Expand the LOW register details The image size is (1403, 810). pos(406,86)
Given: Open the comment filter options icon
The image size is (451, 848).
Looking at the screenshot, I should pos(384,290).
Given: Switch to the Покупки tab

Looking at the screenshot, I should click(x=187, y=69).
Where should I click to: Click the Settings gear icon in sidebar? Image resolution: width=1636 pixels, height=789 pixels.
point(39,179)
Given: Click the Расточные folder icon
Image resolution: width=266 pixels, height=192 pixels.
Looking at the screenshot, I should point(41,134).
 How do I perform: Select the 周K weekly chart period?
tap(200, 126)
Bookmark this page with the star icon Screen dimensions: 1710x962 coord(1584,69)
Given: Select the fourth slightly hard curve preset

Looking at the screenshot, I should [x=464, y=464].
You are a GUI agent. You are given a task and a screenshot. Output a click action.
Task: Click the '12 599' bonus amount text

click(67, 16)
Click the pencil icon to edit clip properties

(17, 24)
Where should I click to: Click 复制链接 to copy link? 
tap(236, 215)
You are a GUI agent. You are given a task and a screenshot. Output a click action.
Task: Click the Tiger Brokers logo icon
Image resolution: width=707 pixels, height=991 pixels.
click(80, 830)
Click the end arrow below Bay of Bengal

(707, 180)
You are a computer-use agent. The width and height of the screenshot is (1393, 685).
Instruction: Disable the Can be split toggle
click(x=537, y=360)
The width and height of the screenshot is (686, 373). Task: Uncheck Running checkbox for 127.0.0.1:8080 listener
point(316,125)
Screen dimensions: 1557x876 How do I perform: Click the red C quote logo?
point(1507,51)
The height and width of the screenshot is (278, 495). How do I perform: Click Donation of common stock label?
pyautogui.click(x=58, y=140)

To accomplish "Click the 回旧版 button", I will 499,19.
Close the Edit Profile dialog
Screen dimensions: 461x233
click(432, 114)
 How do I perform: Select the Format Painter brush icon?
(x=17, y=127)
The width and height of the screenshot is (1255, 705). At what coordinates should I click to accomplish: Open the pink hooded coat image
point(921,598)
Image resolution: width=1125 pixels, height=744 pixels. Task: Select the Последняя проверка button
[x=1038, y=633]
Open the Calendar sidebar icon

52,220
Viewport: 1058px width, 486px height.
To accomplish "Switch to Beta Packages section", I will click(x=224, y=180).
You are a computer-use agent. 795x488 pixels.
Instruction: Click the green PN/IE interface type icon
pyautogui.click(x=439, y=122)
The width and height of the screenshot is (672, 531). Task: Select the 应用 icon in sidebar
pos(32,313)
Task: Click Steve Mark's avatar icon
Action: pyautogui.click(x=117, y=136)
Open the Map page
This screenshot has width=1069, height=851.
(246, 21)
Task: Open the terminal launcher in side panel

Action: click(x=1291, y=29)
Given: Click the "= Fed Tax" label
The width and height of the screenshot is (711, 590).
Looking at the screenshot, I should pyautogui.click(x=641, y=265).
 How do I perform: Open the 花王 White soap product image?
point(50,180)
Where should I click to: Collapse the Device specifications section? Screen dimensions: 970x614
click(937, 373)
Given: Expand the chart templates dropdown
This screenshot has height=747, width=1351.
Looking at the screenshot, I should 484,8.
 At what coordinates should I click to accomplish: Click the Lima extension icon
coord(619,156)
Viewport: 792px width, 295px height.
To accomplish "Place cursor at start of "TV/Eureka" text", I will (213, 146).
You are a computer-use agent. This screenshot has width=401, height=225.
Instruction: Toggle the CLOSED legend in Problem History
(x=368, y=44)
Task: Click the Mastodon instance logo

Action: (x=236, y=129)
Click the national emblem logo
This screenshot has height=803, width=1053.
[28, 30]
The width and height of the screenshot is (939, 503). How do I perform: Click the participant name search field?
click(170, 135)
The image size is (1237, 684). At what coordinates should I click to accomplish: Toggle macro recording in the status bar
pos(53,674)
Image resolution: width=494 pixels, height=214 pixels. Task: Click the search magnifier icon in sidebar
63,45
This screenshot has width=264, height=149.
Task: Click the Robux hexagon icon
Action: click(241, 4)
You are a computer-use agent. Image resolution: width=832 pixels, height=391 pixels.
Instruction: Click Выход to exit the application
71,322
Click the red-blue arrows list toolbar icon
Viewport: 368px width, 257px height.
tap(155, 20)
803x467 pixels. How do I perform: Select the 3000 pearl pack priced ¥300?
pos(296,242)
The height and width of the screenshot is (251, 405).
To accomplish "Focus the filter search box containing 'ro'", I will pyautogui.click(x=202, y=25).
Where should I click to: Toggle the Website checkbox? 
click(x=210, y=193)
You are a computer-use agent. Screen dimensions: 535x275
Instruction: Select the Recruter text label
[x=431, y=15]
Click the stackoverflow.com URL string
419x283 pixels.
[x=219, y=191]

| Exercise |
Please repeat the data in full so that nothing differs from the original.

| Task response |
Expand the LOW register details The image size is (1403, 810). pos(406,86)
Given: Open the comment filter options icon
The image size is (451, 848).
Looking at the screenshot, I should pos(384,290).
Given: Switch to the Покупки tab

Looking at the screenshot, I should click(x=187, y=69).
Where should I click to: Click the Settings gear icon in sidebar? Image resolution: width=1636 pixels, height=789 pixels.
point(39,179)
Given: Click the Расточные folder icon
Image resolution: width=266 pixels, height=192 pixels.
Looking at the screenshot, I should point(41,134).
 How do I perform: Select the 周K weekly chart period?
tap(200, 126)
Bookmark this page with the star icon Screen dimensions: 1710x962 coord(1584,69)
Given: Select the fourth slightly hard curve preset

Looking at the screenshot, I should [x=464, y=464].
You are a GUI agent. You are given a task and a screenshot. Output a click action.
Task: Click the '12 599' bonus amount text

click(67, 16)
Click the pencil icon to edit clip properties

(17, 24)
Where should I click to: Click 复制链接 to copy link? 
tap(236, 215)
You are a GUI agent. You are given a task and a screenshot. Output a click action.
Task: Click the Tiger Brokers logo icon
Image resolution: width=707 pixels, height=991 pixels.
click(80, 830)
Click the end arrow below Bay of Bengal

(707, 180)
You are a computer-use agent. The width and height of the screenshot is (1393, 685).
Instruction: Disable the Can be split toggle
click(x=537, y=360)
The width and height of the screenshot is (686, 373). Task: Uncheck Running checkbox for 127.0.0.1:8080 listener
point(316,125)
Screen dimensions: 1557x876 How do I perform: Click the red C quote logo?
point(1507,51)
The height and width of the screenshot is (278, 495). How do I perform: Click Donation of common stock label?
pyautogui.click(x=58, y=140)

To accomplish "Click the 回旧版 button", I will 499,19.
Close the Edit Profile dialog
Screen dimensions: 461x233
click(432, 114)
 How do I perform: Select the Format Painter brush icon?
(x=17, y=127)
The width and height of the screenshot is (1255, 705). At what coordinates should I click to accomplish: Open the pink hooded coat image
point(921,598)
Image resolution: width=1125 pixels, height=744 pixels. Task: Select the Последняя проверка button
[x=1038, y=633]
Open the Calendar sidebar icon

52,220
Viewport: 1058px width, 486px height.
To accomplish "Switch to Beta Packages section", I will click(x=224, y=180).
You are a computer-use agent. 795x488 pixels.
Instruction: Click the green PN/IE interface type icon
pyautogui.click(x=439, y=122)
The width and height of the screenshot is (672, 531). Task: Select the 应用 icon in sidebar
pos(32,313)
Task: Click Steve Mark's avatar icon
Action: pyautogui.click(x=117, y=136)
Open the Map page
This screenshot has width=1069, height=851.
(246, 21)
Task: Open the terminal launcher in side panel

Action: click(x=1291, y=29)
Given: Click the "= Fed Tax" label
The width and height of the screenshot is (711, 590).
Looking at the screenshot, I should pyautogui.click(x=641, y=265).
 How do I perform: Open the 花王 White soap product image?
point(50,180)
Where should I click to: Collapse the Device specifications section? Screen dimensions: 970x614
click(937, 373)
Given: Expand the chart templates dropdown
This screenshot has height=747, width=1351.
Looking at the screenshot, I should 484,8.
 At what coordinates should I click to accomplish: Click the Lima extension icon
coord(619,156)
Viewport: 792px width, 295px height.
To accomplish "Place cursor at start of "TV/Eureka" text", I will (213, 146).
You are a computer-use agent. This screenshot has width=401, height=225.
Instruction: Toggle the CLOSED legend in Problem History
(x=368, y=44)
Task: Click the Mastodon instance logo

Action: (x=236, y=129)
Click the national emblem logo
This screenshot has height=803, width=1053.
[28, 30]
The width and height of the screenshot is (939, 503). How do I perform: Click the participant name search field?
click(170, 135)
The image size is (1237, 684). At what coordinates should I click to accomplish: Toggle macro recording in the status bar
pos(53,674)
Image resolution: width=494 pixels, height=214 pixels. Task: Click the search magnifier icon in sidebar
63,45
This screenshot has width=264, height=149.
Task: Click the Robux hexagon icon
Action: click(241, 4)
You are a computer-use agent. Image resolution: width=832 pixels, height=391 pixels.
Instruction: Click Выход to exit the application
71,322
Click the red-blue arrows list toolbar icon
Viewport: 368px width, 257px height.
tap(155, 20)
803x467 pixels. How do I perform: Select the 3000 pearl pack priced ¥300?
pos(296,242)
The height and width of the screenshot is (251, 405).
To accomplish "Focus the filter search box containing 'ro'", I will pyautogui.click(x=202, y=25).
Where should I click to: Toggle the Website checkbox? 
click(x=210, y=193)
You are a computer-use agent. Screen dimensions: 535x275
Instruction: Select the Recruter text label
[x=431, y=15]
Click the stackoverflow.com URL string
419x283 pixels.
[x=219, y=191]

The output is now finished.